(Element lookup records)

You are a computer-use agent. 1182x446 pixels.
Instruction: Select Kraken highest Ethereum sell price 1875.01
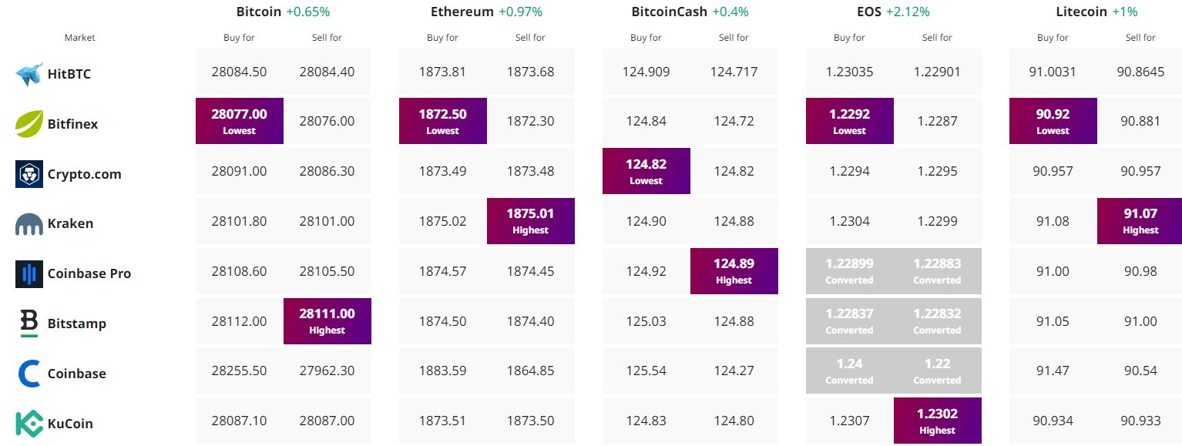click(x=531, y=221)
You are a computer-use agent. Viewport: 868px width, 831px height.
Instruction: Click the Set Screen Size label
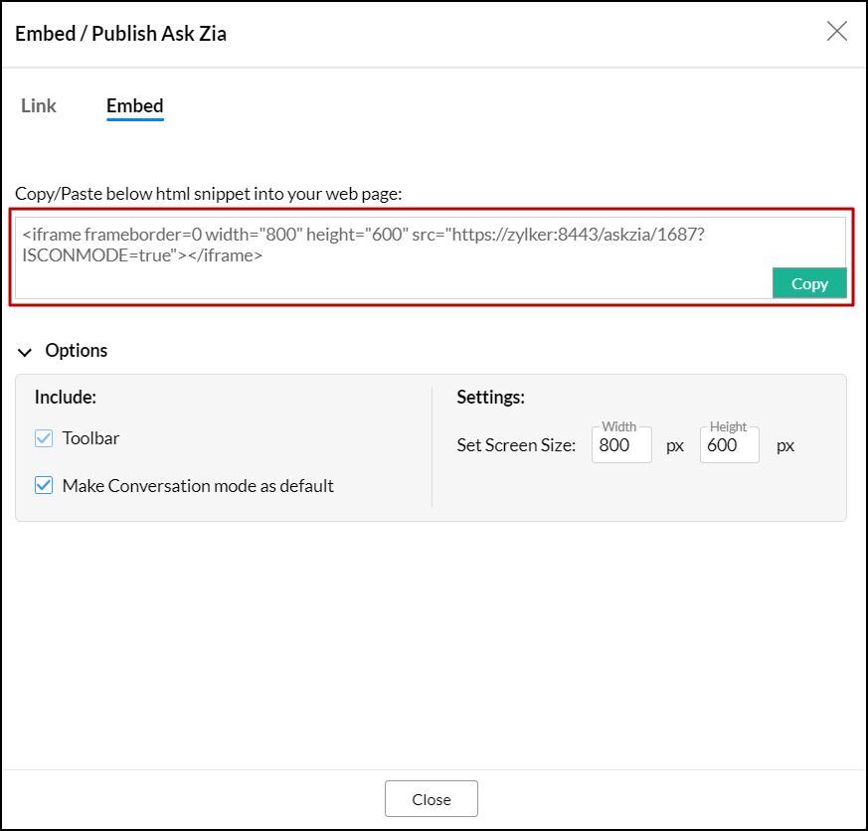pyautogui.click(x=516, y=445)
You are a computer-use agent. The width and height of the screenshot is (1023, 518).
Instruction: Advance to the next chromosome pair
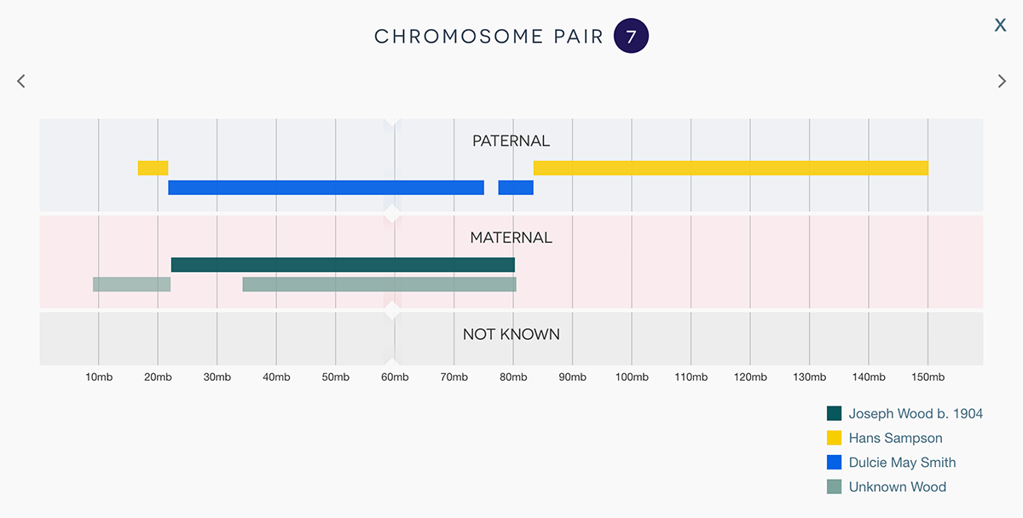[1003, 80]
==
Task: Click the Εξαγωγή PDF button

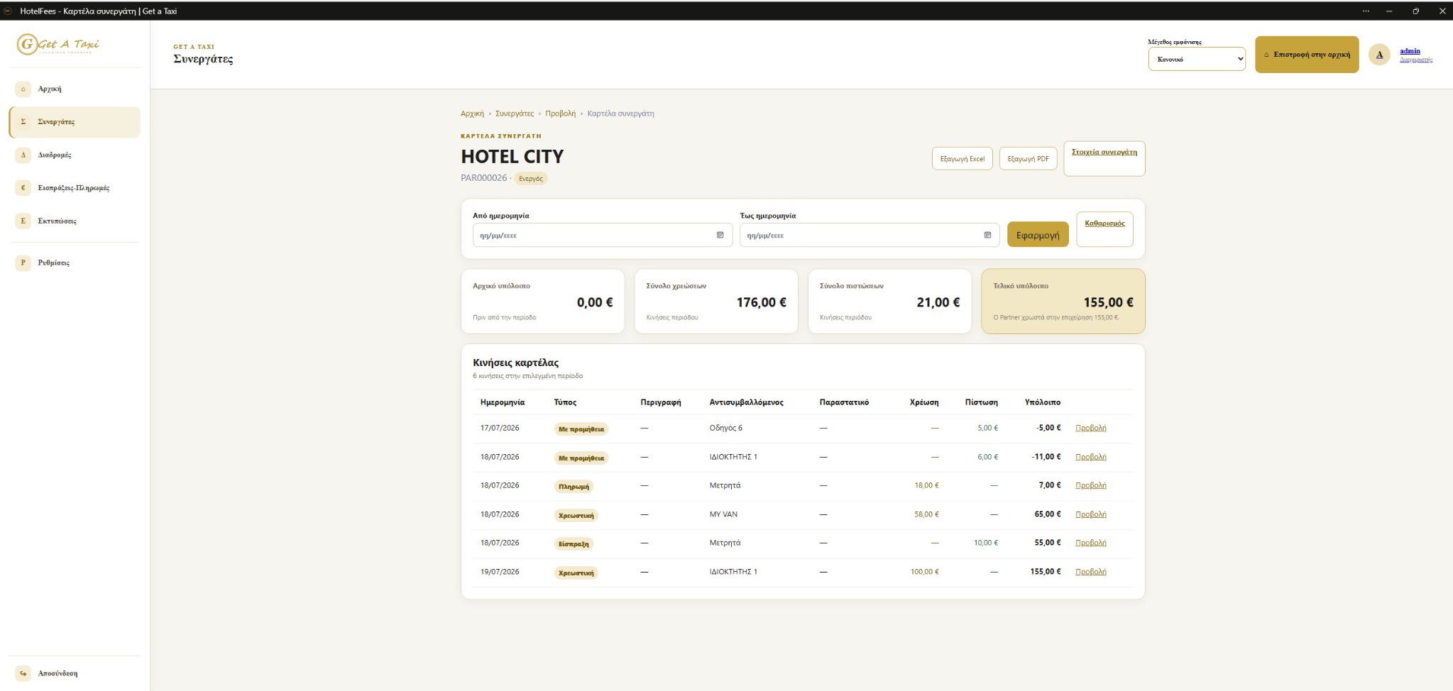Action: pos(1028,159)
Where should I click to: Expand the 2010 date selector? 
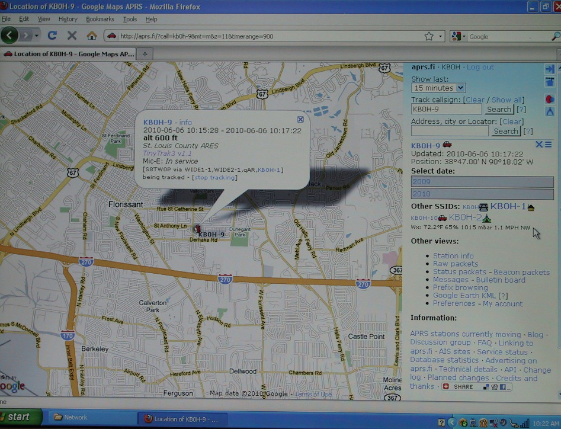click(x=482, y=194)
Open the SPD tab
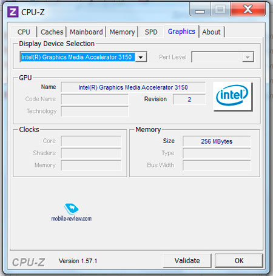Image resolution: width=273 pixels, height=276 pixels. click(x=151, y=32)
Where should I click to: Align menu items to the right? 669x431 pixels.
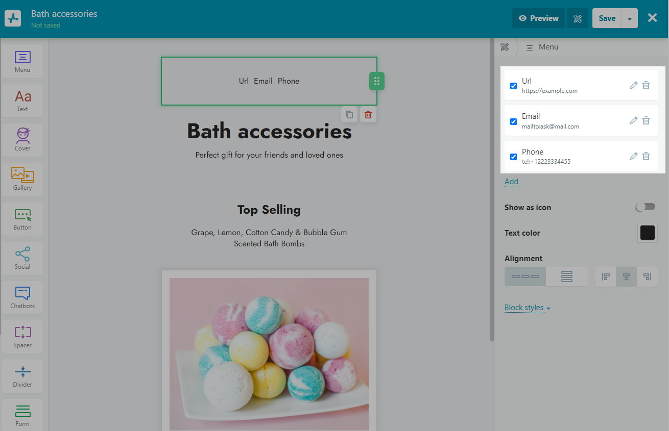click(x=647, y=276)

GIVEN TASK: Turn the lines beginning at the line that contains "You are a computer-use agent. 1182x446" and ending after the line that contains "pyautogui.click(x=516, y=445)" into a numbered list, leaving out blank lines and pictures.

FINISHED TASK:
1. You are a computer-use agent. 1182x446 pixels.
2. Instruction: Select Kraken highest Ethereum sell price 1875.01
3. click(x=531, y=221)
4. You are a computer-use agent. Viewport: 868px width, 831px height.
5. Instruction: Click the Set Screen Size label
6. pyautogui.click(x=516, y=445)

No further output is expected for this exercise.